11 April finds me sitting on Jill's back steps on Concession 6 north of Hanover, Ontario, painting her barn. The sun and clouds are chasing each other and the dark wet streaks on the barn are drying after yesterday's snow and rain. The Turkey Vultures have returned from wherever they'd been during the past few days of cold wind. Perched on the ridge of the barn, the great birds seem to diminish the grand dimensions of this magnificent barn. The broad flat face of the barn imposes on the back yard a grand old outdoors indooors space of 13 x 20 metres. Its sheer size of its aspect dwarfs the foot-wide boards, weathered grey and shrunken just enough to let thin slivers of light through, as if the old barn were slowly but surely becoming more a part of the sky than the earth. But still held down by the stones of its foundation - square and dark on the west end and of various sizes, colours and shapes on the east end, In the middle, the lawn sweeps up to the massive sliding doors This barn was built in 1904. Like a mountainside, the sun tells time upon its sides.

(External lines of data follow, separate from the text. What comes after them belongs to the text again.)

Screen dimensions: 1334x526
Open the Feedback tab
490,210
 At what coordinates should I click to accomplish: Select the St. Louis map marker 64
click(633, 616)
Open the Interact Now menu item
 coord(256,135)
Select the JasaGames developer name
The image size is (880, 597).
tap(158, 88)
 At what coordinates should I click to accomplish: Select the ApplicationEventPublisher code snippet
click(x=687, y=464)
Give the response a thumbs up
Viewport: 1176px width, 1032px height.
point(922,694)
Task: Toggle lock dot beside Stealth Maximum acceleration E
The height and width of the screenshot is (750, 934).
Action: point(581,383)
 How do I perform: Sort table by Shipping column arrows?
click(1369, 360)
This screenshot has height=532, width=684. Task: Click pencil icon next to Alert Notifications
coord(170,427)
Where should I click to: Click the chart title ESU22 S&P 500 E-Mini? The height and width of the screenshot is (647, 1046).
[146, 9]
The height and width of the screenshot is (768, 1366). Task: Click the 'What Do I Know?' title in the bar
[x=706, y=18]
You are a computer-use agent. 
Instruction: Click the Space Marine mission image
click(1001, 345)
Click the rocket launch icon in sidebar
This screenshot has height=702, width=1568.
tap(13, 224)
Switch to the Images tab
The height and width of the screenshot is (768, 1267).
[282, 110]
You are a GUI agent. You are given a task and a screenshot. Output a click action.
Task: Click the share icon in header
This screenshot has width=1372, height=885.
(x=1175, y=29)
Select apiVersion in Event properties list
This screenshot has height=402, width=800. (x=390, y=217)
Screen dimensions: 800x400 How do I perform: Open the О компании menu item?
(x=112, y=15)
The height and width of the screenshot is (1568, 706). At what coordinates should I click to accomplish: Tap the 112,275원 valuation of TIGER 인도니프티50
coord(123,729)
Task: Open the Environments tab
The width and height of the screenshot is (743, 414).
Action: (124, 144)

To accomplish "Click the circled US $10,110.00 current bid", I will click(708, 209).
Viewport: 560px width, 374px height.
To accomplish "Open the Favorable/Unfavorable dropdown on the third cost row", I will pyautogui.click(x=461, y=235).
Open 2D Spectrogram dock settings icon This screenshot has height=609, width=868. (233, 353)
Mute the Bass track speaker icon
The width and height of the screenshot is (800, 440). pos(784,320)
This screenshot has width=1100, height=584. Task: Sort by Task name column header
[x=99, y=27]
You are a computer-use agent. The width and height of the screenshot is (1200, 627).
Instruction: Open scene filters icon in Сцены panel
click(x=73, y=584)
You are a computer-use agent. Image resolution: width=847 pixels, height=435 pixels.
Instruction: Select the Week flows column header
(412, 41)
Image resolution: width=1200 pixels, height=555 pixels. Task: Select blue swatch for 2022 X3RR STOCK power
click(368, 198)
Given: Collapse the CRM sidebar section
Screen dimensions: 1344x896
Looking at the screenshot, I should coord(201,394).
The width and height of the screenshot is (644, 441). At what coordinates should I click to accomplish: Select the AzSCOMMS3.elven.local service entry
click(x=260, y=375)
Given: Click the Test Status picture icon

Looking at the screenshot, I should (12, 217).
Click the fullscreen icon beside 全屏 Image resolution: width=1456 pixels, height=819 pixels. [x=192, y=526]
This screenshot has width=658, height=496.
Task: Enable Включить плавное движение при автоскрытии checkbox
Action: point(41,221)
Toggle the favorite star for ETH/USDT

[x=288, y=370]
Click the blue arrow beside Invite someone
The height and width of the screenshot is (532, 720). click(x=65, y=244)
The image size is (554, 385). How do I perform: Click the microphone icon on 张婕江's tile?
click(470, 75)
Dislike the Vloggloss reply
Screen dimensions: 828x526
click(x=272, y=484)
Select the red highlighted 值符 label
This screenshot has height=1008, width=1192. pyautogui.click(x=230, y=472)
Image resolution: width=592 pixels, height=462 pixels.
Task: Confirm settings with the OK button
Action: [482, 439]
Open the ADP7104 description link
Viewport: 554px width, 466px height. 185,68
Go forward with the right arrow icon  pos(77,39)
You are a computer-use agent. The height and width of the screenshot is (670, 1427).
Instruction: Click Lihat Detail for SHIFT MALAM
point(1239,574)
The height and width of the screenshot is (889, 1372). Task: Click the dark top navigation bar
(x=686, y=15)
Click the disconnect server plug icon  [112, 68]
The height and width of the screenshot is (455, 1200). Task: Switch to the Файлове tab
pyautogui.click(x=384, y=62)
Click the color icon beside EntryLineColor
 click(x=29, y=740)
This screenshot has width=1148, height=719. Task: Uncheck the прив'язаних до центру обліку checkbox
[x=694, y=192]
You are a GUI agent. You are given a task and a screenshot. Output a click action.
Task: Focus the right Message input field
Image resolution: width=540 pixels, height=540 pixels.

13 April brings excitement among the Vultures. At first six of them are sitting in a row, spaced exactly five Vulture-widths apart. Then one slowly sidles close to its neighbour and crouches. They eye each other at close range, and after many long minutes of subtle adjustments in posture, rise up at each other like crazy black blankets. One re-settles in its place on the ridge, and the other finds itself scrambling on the steep slope of the roof and then takes to the air, circling past the corner of the barn and rising up to settle at the end of the row of its fellows. One pair seems to be establishing their territory inside the barn, flying in at a window in the loft. Perhaps the others are establishing a pecking order just in case the first pair decide to leave.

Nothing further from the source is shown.